BEGIN TEXT SEGMENT
In today’s Research News article “Meditation and Five Precepts Mediate the Relationship between Attachment and Resilience.” (See summary below or view the full text of the study at: https://www.ncbi.nlm.nih.gov/pmc/articles/PMC8947555/ ) DeMaranville and colleagues recruited 10th – 12th grade students and had them complete measures of attachment anxiety, attachment avoidance, positive behavioral characteristics, precept practice, and resilience.
They found that the higher the levels of both attachment anxiety and attachment avoidance the lower the levels of resilience and the higher the levels meditation and precept practices the higher the levels of resilience. They also found that attachment anxiety was negatively associated with resilience by being negatively associated with meditation and precept practices.
Resilience is very important during adolescence where adversity can derail the individuals social/emotional/psychological development. The results of the current study suggest that an adolescent’s inability to bond with other human beings (insecure attachment) lowers the adolescent’s ability to adapt to adversity (resilience). But meditation and precept practices improve that adaptability. Finally, the results suggest that insecure attachment is associated with lower levels of meditation and precept practices resulting in less facilitation of resilience.
END TEXT SEGMENT
BEGIN PROVIDED DATA
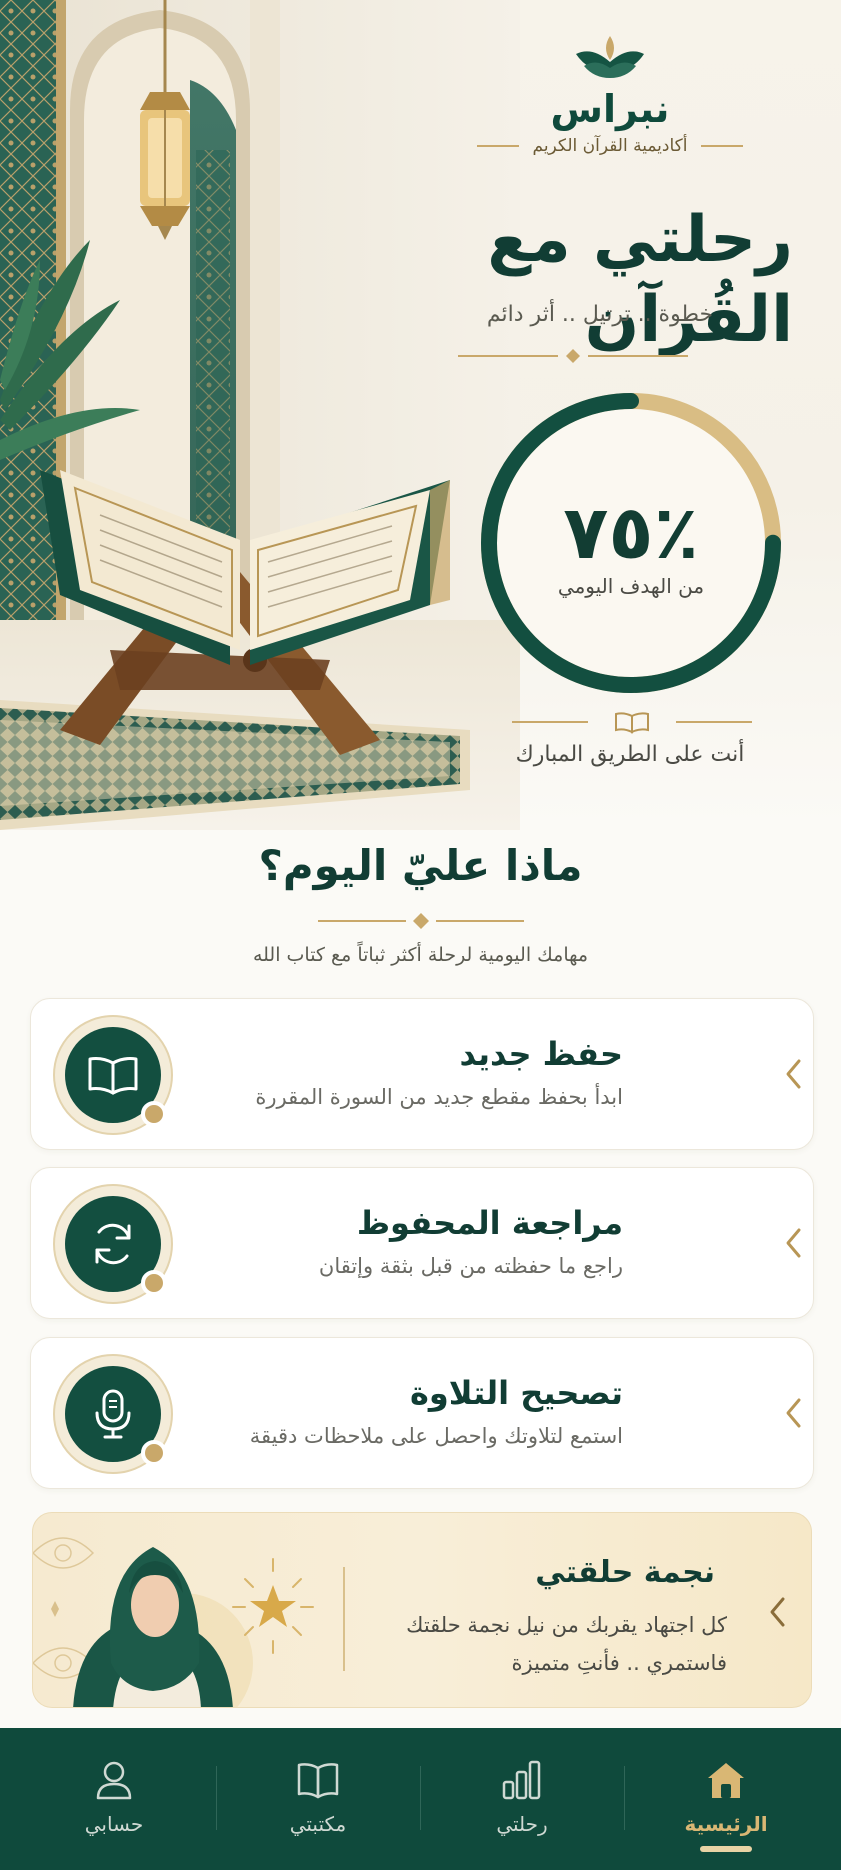  What do you see at coordinates (436, 1436) in the screenshot?
I see `task-description: استمع لتلاوتك واحصل على ملاحظات دقيقة` at bounding box center [436, 1436].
END PROVIDED DATA
## QUESTIONS TO ANSWER
(1) Print the portion of the meditation study summary between "Resilience is very" and "facilitation of resilience.", inclusive.
(2) Answer these questions about the meditation study summary, each on its own line:
(a) Which grade levels did DeMaranville and colleagues recruit students from?
(b) Higher levels of which practices went with higher levels of resilience?
(c) What term appears in parentheses for an adolescent's inability to bond with other human beings?
The lines after the meditation study summary are unrelated material.

## SOLUTIONS TO THE TASKS
(1)
Resilience is very important during adolescence where adversity can derail the individuals social/emotional/psychological development. The results of the current study suggest that an adolescent’s inability to bond with other human beings (insecure attachment) lowers the adolescent’s ability to adapt to adversity (resilience). But meditation and precept practices improve that adaptability. Finally, the results suggest that insecure attachment is associated with lower levels of meditation and precept practices resulting in less facilitation of resilience.

(2)
(a) 10th – 12th grade
(b) Meditation and precept practices
(c) Insecure attachment